The TP-Link AX1800 Wireless AP costs around $150 CAD.
The switch costs $90.
TOTAL NETWORK EQUIPMENT COST: $800 CAD
Some additional considerations
- The UPS continuously monitors your power consumption, allowing you to also monitor costs and emissions. Having emission data can be important for some certifications and government programs.
- Imagine you have a leased office with no network cabling in place and you have one or two pieces of equipment, like a big network printer, one of those that look like a tank, that needs to be wired, and connecting it directly to the switch is out of question. The easy solution? A powerline adapter. This way can move the tank to whatever corner of your office (that has a power plug) you want. For the absurd amount of $60 CAD.
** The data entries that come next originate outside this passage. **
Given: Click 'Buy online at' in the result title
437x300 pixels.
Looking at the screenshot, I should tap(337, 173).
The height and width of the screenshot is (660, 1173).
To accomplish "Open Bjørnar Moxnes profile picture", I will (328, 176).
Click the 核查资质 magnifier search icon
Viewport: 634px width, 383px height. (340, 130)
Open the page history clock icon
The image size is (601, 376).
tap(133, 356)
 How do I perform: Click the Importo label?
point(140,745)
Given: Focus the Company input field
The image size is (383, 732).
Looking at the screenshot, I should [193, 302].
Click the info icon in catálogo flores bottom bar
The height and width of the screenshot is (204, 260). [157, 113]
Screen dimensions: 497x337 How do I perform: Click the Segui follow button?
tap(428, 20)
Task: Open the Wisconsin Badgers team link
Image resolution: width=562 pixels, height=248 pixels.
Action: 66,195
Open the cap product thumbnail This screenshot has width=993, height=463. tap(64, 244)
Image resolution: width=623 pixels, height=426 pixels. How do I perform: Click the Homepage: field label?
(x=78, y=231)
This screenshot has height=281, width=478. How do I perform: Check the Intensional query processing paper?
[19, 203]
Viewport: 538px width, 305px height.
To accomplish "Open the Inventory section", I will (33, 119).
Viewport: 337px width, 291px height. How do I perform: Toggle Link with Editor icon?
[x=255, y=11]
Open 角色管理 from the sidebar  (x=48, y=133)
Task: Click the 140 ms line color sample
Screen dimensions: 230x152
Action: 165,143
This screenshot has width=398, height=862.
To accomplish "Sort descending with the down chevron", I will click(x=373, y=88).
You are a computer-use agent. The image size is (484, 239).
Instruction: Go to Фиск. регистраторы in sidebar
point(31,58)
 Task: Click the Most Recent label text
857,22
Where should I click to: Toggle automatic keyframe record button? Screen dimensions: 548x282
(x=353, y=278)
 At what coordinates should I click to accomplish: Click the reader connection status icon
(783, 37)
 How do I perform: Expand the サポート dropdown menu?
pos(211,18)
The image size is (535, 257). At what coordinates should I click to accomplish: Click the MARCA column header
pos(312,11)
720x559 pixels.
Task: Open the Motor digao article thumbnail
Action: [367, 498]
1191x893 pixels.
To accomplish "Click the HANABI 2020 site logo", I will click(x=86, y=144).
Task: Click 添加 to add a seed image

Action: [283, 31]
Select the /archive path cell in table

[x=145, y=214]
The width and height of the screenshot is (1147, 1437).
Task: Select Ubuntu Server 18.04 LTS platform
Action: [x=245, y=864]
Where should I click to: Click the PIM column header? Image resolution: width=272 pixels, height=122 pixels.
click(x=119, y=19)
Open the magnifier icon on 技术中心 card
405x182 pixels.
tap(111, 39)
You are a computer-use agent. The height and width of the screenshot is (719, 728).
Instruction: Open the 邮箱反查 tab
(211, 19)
A powerline network adapter is a device that allows you to use the existing electrical wiring in your home or office as a medium to transmit network data. It offers an alternative to traditional Ethernet cabling or Wi-Fi by providing a wired network connection using power outlets. Here’s how it works and its key features:
Pair of Adapters: Powerline networking typically requires at least two adapters. One adapter is connected to your router and plugged into an electrical outlet. The second adapter is plugged into an outlet near the device you want to connect, such as a computer, printer, etc. The connections are made with an ethernet cable.
Data Transmission: The adapter connected to the router converts the network data into a signal that can be carried over your home’s electrical wiring. The second adapter then decodes this signal back into network data and delivers it to the connected device via an Ethernet cable.
Conclusion
Ensuring efficient, secure, and scalable data and network infrastructure is paramount for any organization. For startups and small-to-medium businesses (SMBs) operating on tighter budgets, this can seem like a daunting task. However, the solution we’ve outlined illustrates that robust infrastructure doesn’t necessarily equate to extravagant expenses.
With an equipment investment below $3000 CAD, startups and SMBs can secure a system that can competently serve a dozen users.
Key Benefits Recap:
Cost-Effective: Achieve enterprise-level data resilience and network efficiency without the enterprise-level price tag.
Scalability: As your organization grows, this solution can evolve with you, adapting to varied purposes and increasing demands.
Full Control: Less vendor locks, recurring cloud fees, and third-party data control. Your data, your rules.
Versatility: Whether it’s data storage, multimedia streaming, or virtualization, the system can handle it all, making it a one-stop solution for diverse needs.
Data Redundancy and Security: With features like RAID configurations, remote backups, and robust firewall protection, ensure your data is both secure and easily recoverable.
User Satisfaction: My current users of similar configurations vouch for its efficiency, making it a tested and tested solution.
In the age of cyber threats, data breaches, and increasing digital dependency, taking control of one’s data and network infrastructure has never been more critical. Startups and SMBs, should not be deterred by budget constraints. Embracing this cost-effective, reliable, and versatile solution, can pave the way for a secure and efficient digital future for your organization.